After this “World Hope Tour”, the book written by Christian and his two travel companions (L’Espérance Autour du Monde, ed Pocket at Vivendi Universal Publisher) became a bestseller and was translated into several languages.

==Reporters d'Espoirs==
While working as a consultant in strategy and change management in the consulting firm BearingPoint (ex Arthur Andersen), he co-founded in 2003 a social business, Reporters of Hope (Reporters d’Espoirs), and encouraged a large group of media CEOs (TV, Radio, Press and Internet...) to focus on solution-based information.
The first event united important figures of the press at the headquarters of UNESCO with more than 1200 opinion leaders and more than 350 journalists and editors.

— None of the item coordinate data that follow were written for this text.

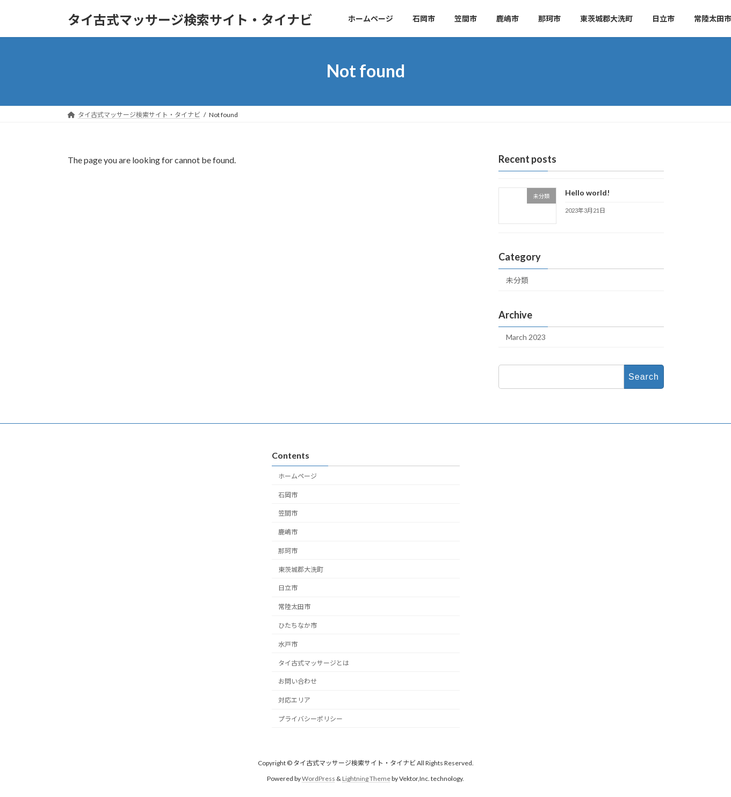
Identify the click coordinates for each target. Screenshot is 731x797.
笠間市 (288, 513)
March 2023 (526, 337)
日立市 (288, 588)
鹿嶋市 (288, 532)
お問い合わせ (297, 681)
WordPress (318, 778)
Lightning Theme (366, 778)
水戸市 (288, 644)
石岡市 (288, 495)
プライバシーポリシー (310, 719)
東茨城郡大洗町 (300, 570)
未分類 (517, 280)
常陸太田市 (294, 607)
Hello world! (586, 192)
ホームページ (297, 476)
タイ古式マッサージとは (313, 663)
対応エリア (294, 700)
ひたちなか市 (297, 625)
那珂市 (288, 551)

Christian de Boisredon passed on the presidency to Pierre Nougué and the managing role to a CEO in 2007 in order to focus on his other projects. Christian quit the board of the organization he created for strategy divergences.

==The Yunus Movie Project==
In 2006, Christian de Boisredon co-founded a production company to produce a feature film based on the life of Professor Muhammad Yunus, inventor of Microcredit. Two months later, the latter won the Nobel Peace Prize.
Phyllida Lloyd, the director of The Iron Lady (starring Meryl Streep) and Mamma Mia! (the biggest hit ever made by a female director and 5th biggest hit of 2008) is attached to the project as well as David Thompson, former head of BBC Films and Tessa Ross, head of Film 4 and coproducer of Slumdog Millionnaire among other films.
The project is on stand by for political reasons in Bangladesh.

==Sparknews==
In 2011, Christian de Boisredon created a social business start-up with a similar underlying philosophy to "Reporters d'Espoirs" but with an international approach. Sparknews started as a TV and press reports aggregator focused on solution based content. The site has been launched on May 31, 2012 at an event organized with the Global Editors Network, during the news World Summit, gathering 400 international editors in chief.
Since then, Sparknews has created Impact Journalism Day where 50 leading newspapers from 4 continents publish together a supplement dedicated to solution based stories. The reach is 120 million readers and the news papers are Le Monde, The Sunday Times, La Stampa, the Times of India, Asahi Shimbun...

==Speaker==
Christian frequently appears as a speaker in the media and at conferences: OECD, UNESCO, Global Entrepreneurship week, Danone, Leroy Merlin, BNP-Paribas, L'Oréal, EDF, Science-po, HEC, ESCP, etc.